> Goal of the exercise
Search the data below, and report every line in which "height" occurs.

> Supplied entries
————
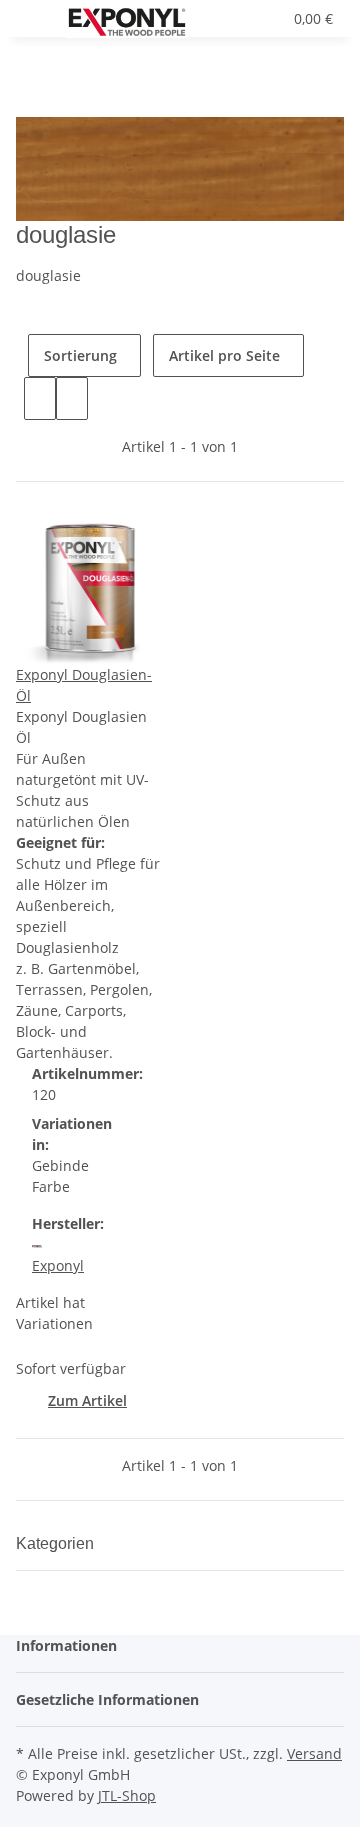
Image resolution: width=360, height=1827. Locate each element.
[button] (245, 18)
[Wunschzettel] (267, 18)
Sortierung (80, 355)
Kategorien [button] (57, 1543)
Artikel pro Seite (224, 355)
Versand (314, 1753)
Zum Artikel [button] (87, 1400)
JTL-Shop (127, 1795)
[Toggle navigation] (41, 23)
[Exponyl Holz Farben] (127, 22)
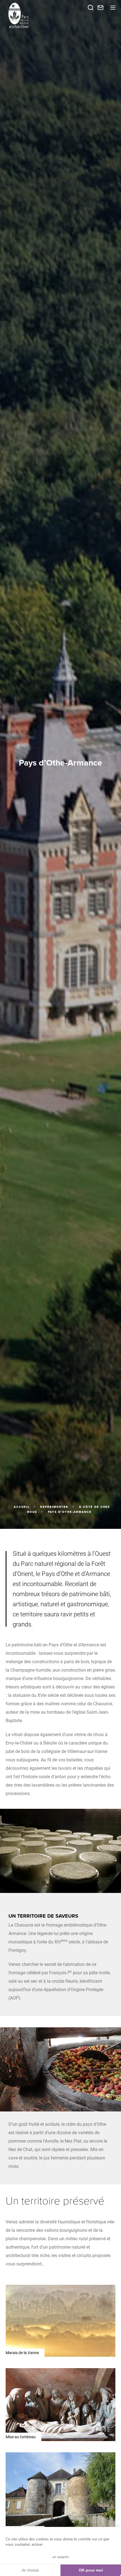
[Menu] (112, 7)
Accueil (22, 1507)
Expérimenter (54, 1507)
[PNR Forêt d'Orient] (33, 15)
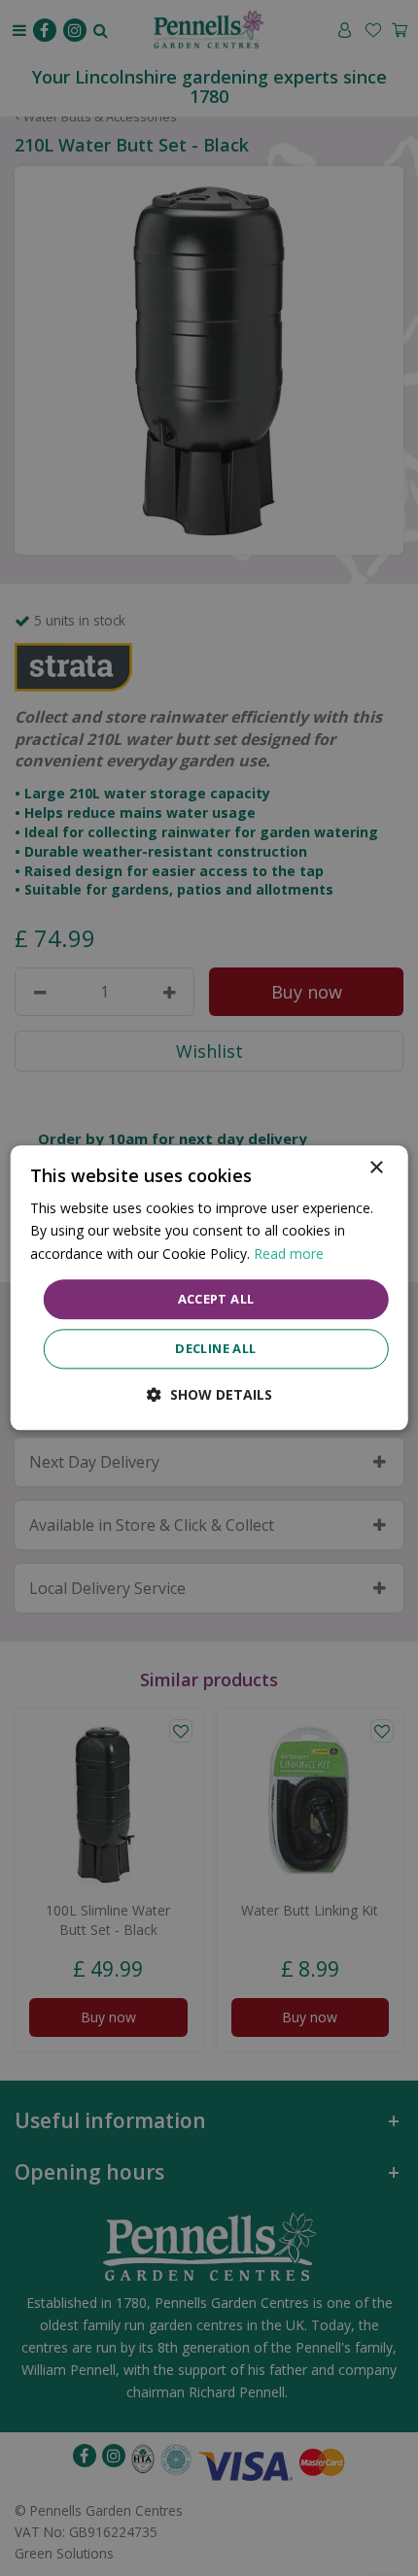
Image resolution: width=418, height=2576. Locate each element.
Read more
————
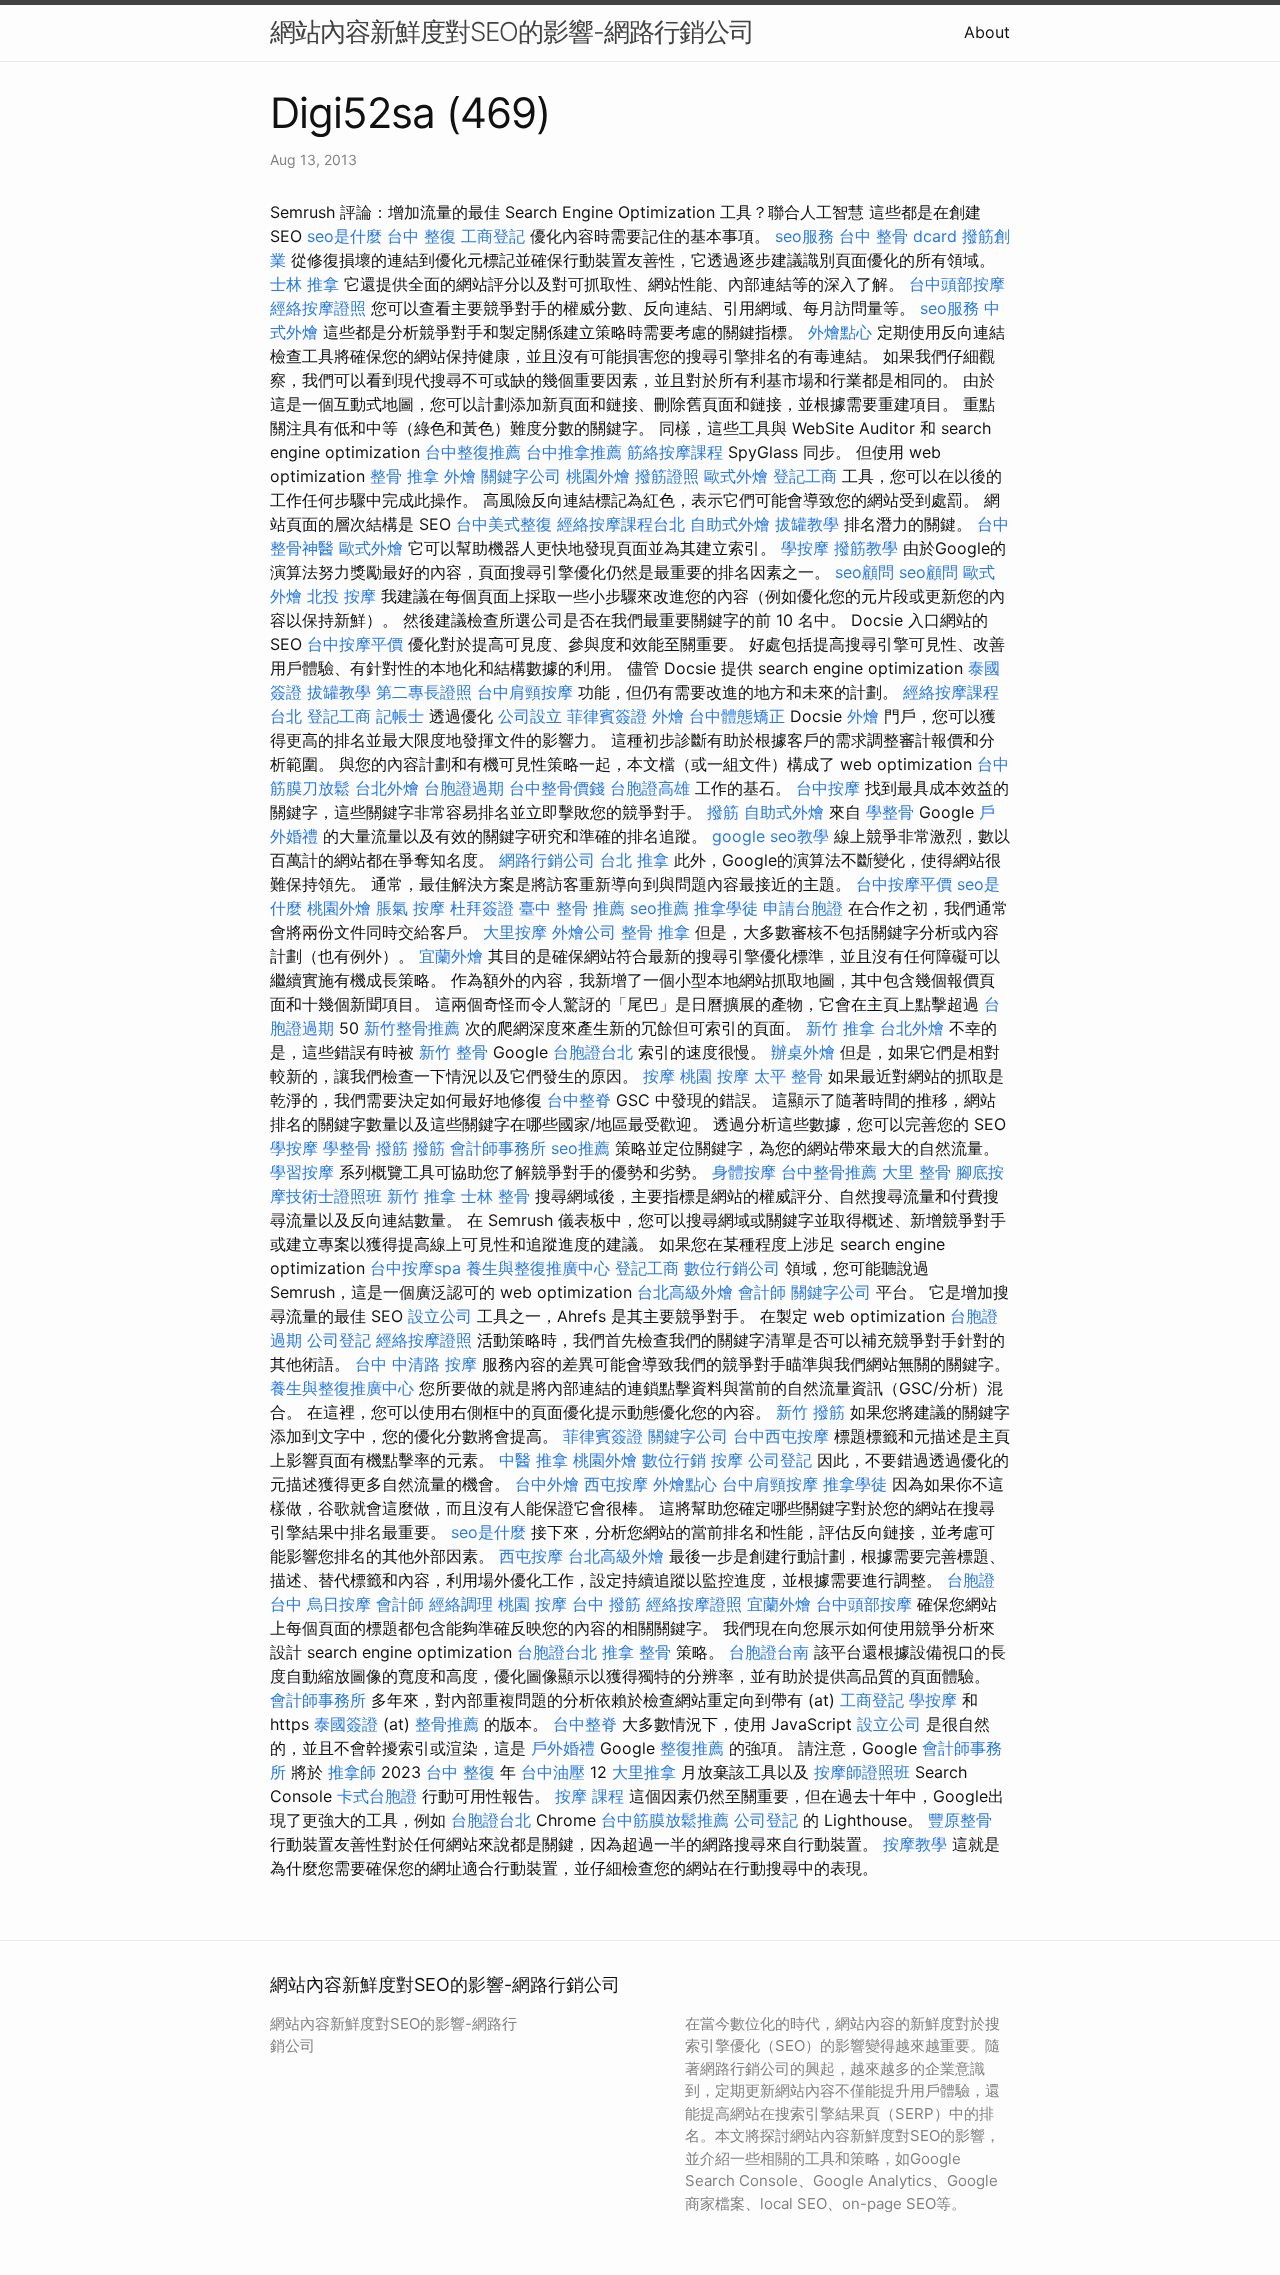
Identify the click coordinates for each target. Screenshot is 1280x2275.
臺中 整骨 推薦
————
> Task answer
Image resolution: width=360, height=1827. Locate each element.
Image resolution: width=418, height=2576. Locate each element.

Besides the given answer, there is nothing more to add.